Im Laufe der Messreihen fiel auf, dass die Konsistenz der verschiedenen Lebensmittel die RFID-Strahlung unterschiedlich stark beeinflusst. So funktionierten die Tags beispielsweise bei Wasser besser als bei Joghurt, da letzterer die Strahlung stärker absorbiert. Um diese Effekte auszugleichen, wäre eine größere Anzahl an Antennen nötig. Nach Abwägung der Messergebnisse stand fest, dass das Kosten-Nutzen-Verhältnis für die gemeinnützige Institution nicht ausgewogen ist: “RFID hätte zwar funktioniert, allerdings nur mit einem hohen Aufwand und hohen Investmentkosten. Daraufhin haben wir der Tafel davon abgeraten”, berichtet Johannes Zeiler vom Kompetenzzentrum Augsburg. Dank der ehrenamtlichen Mitarbeitenden verfügt die Tafel zwar über Manpower, jedoch nur über wenige finanzielle Mittel für eine solche Anschaffung.

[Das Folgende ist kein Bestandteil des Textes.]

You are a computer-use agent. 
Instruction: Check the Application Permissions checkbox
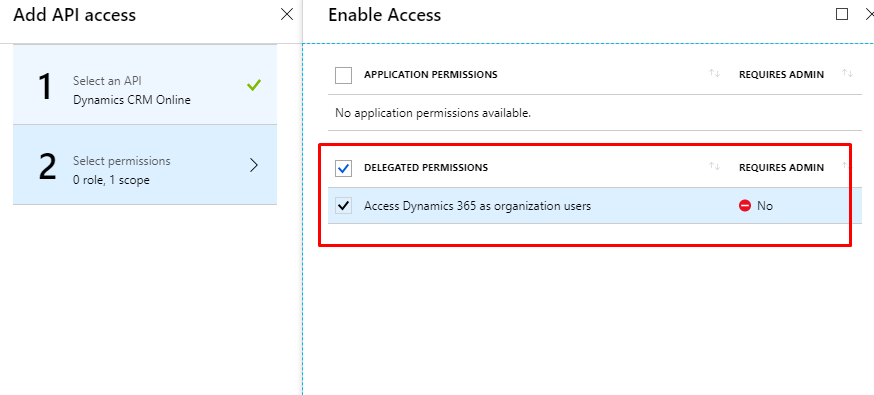[x=343, y=75]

Ein alternativer Lösungsansatz: eine Logistik-App für die Mitarbeitenden
Als Alternativlösung schlugen die Experten die Entwicklung einer individuellen Logistik-App vor. Über die App tragen die Fahrer*innen ein, wie viele Kisten sie zu welchem Zeitpunkt verluden und wo diese hingebracht wurden. Mitarbeitende im Lager tragen später die zurückgebrachten Kisten ein. Fehlende Kisten fallen so direkt auf und können gesucht und nachgeliefert werden. Durch eine solche App können Verluste künftig stärker vermieden werden – zwar ohne automatisches Einlesen, dafür ohne große und teure Hardware-Anschaffungen. Die App soll von ehrenamtlichen Studierenden entwickelt werden, um auch hier Kosten einzusparen. Die Experten vom Mittelstand 4.0-Kompetenzzentrum Augsburg unterstützen bei den nächsten Schritten zur erfolgreichen App-Einführung, wie den Testläufen und Schulungen der Mitarbeitenden.